[EXERCISE] In the data-preparation notebook below, condense the paragraph that begins "The initial training data will be" into one shorter sentence that keeps all its figures.

The initial training data will be 5,000 events and the test set will be 500 events. Since each event has on average around five ad choices, this will tranlate in 25,000 rows of data for developing the training set.

#### Further refinements to the process will include what selection of document data to use
* Much of the data has low confidence levels
* Will need to develop a threshold for when to use and when to ignore confidence level
* Many documents also have multiple categories, so will need to determine how to pick the main one to use, or as the model develops, how to incorporate multiple categories.

## Slicing and prepping the data

Note: CAPITAL LETTER items reference tables provided by Outbrains.

Process:
* Read in Outbrain CLICK data in parts, too big to read in as one dataframe
* Compare to EVENTS data supplied by outbrain (Events is larger set the Click data)
* EVENTS - make 2nd version that:
    * Slice EVENTS down so that it only has items that are in CLICK
    * Split up geo_location column into 'states' and 'DMA'
    * Filter out empties and non US data, as well as data missing state and DMA info


In [74]:
import pandas as pd
import numpy as np
import seaborn as sns
import matplotlib.pyplot as plt
import pickle
import random
import matplotlib
import matplotlib.cm as cm
import seaborn as sns
import datetime
import time

matplotlib.style.use('ggplot') 
%matplotlib inline

## Read in Event Data

The event file contains the item clicked (not the other ads displayed) and some basic user information.


In [2]:
# !ls ./data/ 

In [3]:
events = pd.read_csv('./data/events.csv')

  interactivity=interactivity, compiler=compiler, result=result)


In [4]:
print('Total number of events in full data: {0:,}'.\
      format(events['display_id'].nunique()))

Total number of events in full data: 23,120,126


## Read the Click Data into 2 data frames
File is too large to read into one dataframe. This file contains all the ads displayed at each click event. Each selection of ads is denoted by 'display_id'.

[DATA EXCERPTS]
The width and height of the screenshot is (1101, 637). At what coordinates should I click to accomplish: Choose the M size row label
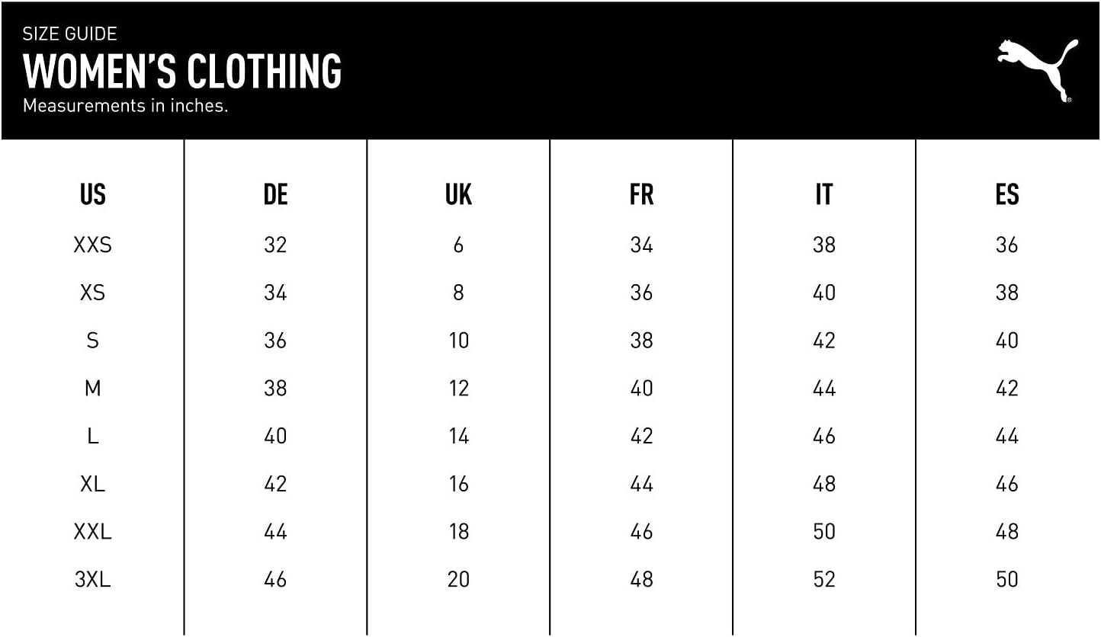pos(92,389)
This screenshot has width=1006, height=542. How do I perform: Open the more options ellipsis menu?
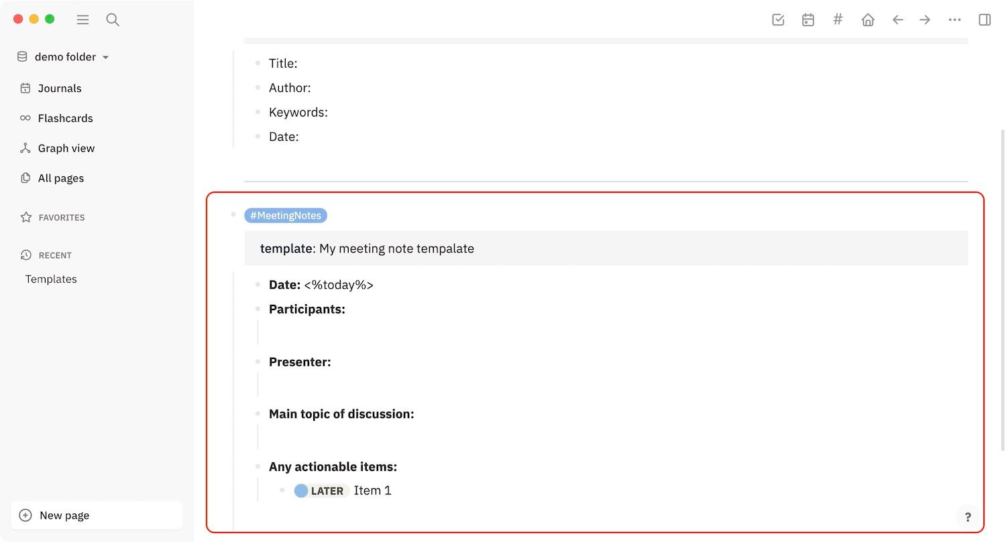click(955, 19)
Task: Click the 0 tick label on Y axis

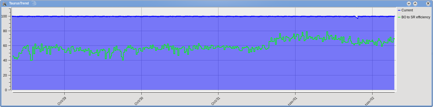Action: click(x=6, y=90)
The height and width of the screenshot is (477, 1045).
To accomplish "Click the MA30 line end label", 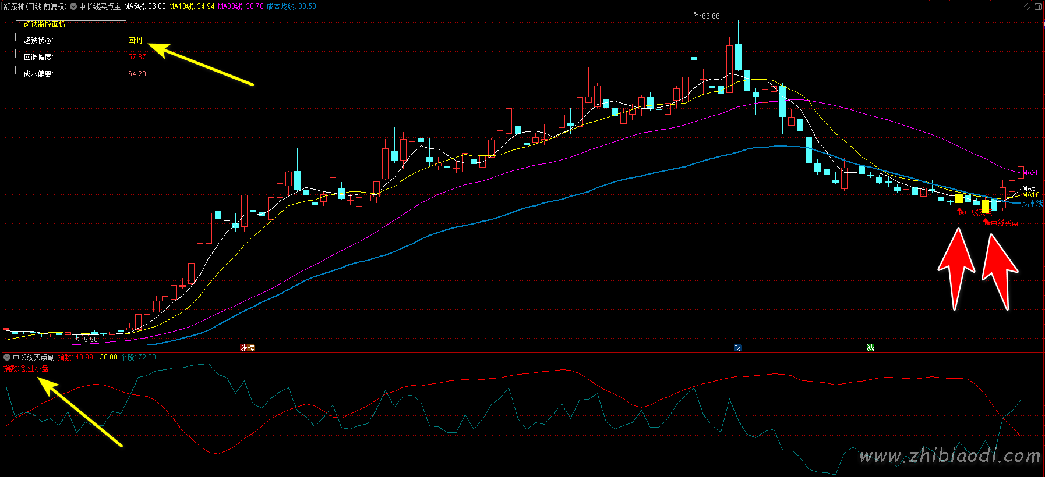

[EXPECTED ANSWER] Training will use 5,000 events and testing 500, and at about five ad choices per event that gives roughly 25,000 rows for the training set.